• Data entries
◆ ◆ ◆ ◆ ◆

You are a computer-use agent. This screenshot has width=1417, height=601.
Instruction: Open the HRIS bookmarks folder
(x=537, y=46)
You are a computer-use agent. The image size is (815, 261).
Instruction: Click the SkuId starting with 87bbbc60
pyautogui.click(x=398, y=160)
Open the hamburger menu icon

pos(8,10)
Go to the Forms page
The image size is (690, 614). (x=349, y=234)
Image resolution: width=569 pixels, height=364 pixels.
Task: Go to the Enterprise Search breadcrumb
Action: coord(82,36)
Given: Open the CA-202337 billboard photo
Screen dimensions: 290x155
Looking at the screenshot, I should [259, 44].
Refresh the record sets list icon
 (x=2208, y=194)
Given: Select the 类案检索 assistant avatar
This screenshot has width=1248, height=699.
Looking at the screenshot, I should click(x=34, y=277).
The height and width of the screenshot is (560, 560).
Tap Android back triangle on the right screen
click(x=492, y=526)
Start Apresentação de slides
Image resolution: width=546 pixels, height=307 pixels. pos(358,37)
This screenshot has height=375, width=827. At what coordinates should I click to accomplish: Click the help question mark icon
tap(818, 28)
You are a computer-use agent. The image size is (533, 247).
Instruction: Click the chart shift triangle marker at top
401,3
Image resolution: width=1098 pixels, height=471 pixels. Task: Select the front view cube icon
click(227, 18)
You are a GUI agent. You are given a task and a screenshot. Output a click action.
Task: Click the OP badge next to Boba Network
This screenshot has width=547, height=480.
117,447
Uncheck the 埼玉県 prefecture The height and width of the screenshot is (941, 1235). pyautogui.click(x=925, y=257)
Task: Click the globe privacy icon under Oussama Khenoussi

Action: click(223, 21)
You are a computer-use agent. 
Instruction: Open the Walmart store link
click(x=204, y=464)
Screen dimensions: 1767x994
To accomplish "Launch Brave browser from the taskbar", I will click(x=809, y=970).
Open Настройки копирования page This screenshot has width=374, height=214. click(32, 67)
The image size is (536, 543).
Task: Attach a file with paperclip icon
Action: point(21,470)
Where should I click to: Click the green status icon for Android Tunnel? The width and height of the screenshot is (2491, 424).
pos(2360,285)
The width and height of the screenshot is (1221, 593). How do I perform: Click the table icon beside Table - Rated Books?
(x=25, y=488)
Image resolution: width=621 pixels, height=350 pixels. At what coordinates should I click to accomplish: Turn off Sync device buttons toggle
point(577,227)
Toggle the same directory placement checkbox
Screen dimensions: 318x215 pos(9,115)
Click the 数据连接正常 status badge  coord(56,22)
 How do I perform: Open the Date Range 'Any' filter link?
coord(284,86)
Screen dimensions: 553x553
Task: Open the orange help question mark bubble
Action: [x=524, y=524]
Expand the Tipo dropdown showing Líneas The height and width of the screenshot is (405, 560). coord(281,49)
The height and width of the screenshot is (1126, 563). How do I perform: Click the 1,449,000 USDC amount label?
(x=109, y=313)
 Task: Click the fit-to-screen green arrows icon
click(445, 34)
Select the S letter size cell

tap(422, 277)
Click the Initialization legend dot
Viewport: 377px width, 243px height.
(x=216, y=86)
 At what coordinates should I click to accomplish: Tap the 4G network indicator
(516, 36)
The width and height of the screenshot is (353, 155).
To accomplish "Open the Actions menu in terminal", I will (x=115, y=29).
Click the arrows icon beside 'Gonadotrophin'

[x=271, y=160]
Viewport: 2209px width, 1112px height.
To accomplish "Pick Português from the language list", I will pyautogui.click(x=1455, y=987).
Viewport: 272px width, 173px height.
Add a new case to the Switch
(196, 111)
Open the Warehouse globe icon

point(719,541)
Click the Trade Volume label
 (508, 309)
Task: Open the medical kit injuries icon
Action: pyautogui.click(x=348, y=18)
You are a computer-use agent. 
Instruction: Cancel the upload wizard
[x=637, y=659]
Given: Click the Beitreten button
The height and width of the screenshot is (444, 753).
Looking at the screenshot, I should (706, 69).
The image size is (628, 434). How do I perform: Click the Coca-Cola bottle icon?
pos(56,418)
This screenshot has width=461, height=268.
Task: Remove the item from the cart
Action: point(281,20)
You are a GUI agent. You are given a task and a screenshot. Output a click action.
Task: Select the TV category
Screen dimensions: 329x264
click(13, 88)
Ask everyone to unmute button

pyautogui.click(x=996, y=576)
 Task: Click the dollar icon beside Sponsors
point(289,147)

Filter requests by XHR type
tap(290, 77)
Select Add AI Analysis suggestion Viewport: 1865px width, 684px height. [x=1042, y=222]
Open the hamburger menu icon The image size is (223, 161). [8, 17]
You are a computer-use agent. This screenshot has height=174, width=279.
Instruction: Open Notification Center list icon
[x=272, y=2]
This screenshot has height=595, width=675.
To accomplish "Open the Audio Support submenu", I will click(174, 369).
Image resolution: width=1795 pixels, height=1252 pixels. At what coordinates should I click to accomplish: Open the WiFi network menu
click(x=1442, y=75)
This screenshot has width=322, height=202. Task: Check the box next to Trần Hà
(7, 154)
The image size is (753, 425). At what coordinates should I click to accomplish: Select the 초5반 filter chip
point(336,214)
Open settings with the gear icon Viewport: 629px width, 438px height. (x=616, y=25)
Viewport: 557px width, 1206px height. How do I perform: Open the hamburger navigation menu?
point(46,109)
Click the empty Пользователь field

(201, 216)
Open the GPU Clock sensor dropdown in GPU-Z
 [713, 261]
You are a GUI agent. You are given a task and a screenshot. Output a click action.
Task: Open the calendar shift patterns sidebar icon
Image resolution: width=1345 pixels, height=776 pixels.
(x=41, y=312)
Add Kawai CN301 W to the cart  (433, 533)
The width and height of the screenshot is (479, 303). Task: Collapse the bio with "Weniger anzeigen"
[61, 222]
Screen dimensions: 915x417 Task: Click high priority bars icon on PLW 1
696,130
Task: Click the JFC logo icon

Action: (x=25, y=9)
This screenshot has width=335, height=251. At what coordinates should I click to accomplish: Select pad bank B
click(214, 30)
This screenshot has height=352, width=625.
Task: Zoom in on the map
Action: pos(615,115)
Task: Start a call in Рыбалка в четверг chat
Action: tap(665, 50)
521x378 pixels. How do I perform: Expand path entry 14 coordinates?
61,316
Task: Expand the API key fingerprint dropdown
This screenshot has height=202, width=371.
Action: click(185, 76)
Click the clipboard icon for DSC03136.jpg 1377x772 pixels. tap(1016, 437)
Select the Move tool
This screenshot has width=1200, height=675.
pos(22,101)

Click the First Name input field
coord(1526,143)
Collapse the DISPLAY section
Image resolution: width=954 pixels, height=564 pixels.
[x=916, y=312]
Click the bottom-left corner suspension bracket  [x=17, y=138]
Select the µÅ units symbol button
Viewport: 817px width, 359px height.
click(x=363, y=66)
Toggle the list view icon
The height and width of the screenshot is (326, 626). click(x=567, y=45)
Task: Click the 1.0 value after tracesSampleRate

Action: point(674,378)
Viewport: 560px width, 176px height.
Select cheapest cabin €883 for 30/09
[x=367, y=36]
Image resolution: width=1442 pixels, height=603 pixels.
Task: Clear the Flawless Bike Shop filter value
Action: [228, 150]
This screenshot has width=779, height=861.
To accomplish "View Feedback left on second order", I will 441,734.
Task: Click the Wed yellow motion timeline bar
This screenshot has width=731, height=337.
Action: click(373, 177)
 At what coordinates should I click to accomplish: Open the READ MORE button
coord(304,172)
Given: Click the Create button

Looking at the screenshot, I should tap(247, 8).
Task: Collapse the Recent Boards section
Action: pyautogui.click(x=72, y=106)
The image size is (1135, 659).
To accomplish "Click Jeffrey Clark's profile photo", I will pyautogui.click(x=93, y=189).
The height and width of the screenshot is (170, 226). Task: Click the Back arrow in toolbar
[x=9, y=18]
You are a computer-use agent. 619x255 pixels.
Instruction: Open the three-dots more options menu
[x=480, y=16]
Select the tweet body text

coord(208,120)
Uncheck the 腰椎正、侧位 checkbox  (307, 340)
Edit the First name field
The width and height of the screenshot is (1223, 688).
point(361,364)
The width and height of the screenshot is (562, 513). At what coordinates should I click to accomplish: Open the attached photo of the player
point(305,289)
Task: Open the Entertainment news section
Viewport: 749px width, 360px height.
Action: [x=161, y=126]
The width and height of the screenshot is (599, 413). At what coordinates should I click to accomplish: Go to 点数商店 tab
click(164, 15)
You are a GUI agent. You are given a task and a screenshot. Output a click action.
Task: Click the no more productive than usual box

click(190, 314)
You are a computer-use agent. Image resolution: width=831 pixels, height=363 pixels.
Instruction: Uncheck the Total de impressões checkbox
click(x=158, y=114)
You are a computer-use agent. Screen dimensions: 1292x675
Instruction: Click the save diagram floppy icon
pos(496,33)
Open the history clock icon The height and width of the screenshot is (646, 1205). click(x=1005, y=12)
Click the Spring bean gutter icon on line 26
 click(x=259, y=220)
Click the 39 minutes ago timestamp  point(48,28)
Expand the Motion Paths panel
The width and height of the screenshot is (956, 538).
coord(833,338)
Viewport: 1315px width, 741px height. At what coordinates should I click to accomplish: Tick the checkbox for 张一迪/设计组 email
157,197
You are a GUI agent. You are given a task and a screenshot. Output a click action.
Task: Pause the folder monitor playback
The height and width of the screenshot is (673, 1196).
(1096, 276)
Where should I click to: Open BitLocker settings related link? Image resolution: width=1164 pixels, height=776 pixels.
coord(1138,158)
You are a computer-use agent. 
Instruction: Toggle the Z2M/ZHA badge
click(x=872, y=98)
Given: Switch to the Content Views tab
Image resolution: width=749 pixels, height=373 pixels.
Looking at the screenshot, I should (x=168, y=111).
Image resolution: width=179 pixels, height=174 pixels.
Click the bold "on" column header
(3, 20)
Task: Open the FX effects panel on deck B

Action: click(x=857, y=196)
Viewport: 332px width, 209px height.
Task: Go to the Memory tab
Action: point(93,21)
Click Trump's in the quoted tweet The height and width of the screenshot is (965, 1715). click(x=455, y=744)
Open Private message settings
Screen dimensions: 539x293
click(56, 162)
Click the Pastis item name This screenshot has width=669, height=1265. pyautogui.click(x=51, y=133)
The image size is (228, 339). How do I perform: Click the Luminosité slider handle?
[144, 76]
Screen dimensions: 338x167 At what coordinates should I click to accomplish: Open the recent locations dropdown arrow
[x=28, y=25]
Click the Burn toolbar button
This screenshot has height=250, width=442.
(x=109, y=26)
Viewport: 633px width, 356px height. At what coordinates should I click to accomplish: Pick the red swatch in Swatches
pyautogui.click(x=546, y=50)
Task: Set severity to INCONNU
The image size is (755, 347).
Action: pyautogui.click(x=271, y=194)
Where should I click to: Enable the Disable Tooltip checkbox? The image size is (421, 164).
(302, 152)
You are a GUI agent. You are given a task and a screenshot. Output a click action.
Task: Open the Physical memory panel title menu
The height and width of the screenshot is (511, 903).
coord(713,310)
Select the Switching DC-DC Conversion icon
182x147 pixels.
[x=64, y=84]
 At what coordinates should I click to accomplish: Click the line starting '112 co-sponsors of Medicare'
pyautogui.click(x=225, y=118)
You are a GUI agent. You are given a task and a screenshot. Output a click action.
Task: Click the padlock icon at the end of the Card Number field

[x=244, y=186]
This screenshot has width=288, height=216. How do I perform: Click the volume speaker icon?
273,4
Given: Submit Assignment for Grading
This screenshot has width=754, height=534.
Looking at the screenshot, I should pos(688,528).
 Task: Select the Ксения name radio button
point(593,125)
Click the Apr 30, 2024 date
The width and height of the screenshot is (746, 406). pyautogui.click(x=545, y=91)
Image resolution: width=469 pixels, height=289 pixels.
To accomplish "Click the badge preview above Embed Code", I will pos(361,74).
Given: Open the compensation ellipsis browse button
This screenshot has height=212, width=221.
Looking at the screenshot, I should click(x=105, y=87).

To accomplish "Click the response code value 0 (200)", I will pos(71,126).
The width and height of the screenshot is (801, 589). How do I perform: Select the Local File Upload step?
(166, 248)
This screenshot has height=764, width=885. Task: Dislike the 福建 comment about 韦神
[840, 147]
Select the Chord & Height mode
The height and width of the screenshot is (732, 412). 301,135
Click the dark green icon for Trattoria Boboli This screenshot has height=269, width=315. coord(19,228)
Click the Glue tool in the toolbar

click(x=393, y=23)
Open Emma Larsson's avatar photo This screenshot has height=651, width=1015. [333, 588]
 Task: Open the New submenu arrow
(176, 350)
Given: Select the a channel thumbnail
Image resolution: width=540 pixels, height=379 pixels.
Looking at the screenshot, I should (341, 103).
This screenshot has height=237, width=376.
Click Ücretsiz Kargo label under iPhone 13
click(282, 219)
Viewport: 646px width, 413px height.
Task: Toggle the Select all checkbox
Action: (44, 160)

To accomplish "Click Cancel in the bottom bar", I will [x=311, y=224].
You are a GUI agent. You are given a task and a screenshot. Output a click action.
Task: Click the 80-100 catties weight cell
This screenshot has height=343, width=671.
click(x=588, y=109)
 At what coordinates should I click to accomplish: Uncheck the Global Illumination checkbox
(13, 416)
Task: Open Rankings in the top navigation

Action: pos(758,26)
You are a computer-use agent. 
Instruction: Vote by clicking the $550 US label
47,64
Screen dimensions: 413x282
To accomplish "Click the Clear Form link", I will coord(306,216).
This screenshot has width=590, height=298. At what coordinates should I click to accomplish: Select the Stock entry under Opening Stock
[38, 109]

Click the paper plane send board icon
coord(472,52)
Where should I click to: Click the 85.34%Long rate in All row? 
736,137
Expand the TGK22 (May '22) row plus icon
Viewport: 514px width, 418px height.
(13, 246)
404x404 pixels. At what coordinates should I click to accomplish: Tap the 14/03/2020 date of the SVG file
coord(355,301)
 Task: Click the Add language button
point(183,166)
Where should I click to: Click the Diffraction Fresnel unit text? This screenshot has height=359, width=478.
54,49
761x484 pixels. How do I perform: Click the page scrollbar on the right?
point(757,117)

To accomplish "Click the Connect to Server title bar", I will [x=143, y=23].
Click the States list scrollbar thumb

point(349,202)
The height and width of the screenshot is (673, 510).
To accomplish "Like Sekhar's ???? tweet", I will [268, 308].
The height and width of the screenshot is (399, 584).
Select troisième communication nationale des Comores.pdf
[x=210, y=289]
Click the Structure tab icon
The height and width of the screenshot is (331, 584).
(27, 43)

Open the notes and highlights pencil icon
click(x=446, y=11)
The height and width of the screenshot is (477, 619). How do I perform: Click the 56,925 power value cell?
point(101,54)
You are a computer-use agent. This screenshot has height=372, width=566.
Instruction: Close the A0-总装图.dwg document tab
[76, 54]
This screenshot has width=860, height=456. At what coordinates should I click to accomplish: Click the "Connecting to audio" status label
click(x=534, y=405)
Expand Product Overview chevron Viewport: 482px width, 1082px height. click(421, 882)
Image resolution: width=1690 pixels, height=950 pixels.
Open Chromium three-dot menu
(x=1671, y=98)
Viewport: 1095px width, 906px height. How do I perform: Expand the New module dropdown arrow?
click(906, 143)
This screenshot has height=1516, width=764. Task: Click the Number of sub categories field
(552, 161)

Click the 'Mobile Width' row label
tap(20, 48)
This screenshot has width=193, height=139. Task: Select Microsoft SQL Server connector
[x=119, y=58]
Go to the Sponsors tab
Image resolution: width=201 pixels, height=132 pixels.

◆ ◆ ◆ ◆ ◆

• Direction
Copy the lines exactly as they appear, from the line with "Where should I click to: Click the Diffraction" to the line with "point(101,54)", inclusive.

• Response
Where should I click to: Click the Diffraction Fresnel unit text? This screenshot has height=359, width=478.
54,49
761x484 pixels. How do I perform: Click the page scrollbar on the right?
point(757,117)

To accomplish "Click the Connect to Server title bar", I will [x=143, y=23].
Click the States list scrollbar thumb

point(349,202)
The height and width of the screenshot is (673, 510).
To accomplish "Like Sekhar's ???? tweet", I will [268, 308].
The height and width of the screenshot is (399, 584).
Select troisième communication nationale des Comores.pdf
[x=210, y=289]
Click the Structure tab icon
The height and width of the screenshot is (331, 584).
(27, 43)

Open the notes and highlights pencil icon
click(x=446, y=11)
The height and width of the screenshot is (477, 619). How do I perform: Click the 56,925 power value cell?
point(101,54)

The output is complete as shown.